> [PROBLEM DETAILS]: Report the number of lines in the data where the word "dropdown" appears, and add no other text.
- Opening Delimiter -
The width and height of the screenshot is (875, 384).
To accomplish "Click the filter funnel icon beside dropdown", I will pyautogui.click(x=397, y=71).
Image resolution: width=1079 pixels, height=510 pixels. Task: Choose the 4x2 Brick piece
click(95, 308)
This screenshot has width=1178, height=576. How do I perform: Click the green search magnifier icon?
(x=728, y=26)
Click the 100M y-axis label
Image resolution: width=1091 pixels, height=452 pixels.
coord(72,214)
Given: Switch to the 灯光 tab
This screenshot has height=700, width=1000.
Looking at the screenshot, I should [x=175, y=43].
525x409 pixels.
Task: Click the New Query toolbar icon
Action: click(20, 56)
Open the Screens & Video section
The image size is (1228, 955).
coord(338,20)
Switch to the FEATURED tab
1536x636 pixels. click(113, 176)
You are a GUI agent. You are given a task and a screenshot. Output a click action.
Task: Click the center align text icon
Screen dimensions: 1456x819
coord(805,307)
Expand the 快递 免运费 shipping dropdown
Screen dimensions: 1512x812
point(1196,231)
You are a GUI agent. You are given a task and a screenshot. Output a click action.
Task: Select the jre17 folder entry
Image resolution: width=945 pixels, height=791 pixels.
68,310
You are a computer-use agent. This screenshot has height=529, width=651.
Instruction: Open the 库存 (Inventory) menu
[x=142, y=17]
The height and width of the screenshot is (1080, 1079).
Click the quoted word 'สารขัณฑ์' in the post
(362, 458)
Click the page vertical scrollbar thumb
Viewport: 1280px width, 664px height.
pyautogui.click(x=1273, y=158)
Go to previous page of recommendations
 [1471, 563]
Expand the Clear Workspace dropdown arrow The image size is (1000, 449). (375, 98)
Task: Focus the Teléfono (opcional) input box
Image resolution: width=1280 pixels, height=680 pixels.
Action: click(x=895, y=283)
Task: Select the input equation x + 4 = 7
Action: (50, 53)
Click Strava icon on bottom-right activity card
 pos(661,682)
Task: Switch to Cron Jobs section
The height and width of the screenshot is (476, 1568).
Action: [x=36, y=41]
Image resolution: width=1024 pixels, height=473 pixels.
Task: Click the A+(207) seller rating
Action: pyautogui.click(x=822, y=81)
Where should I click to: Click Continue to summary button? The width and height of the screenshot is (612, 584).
- Closing Delimiter -
> [EXPECTED ANSWER]: 3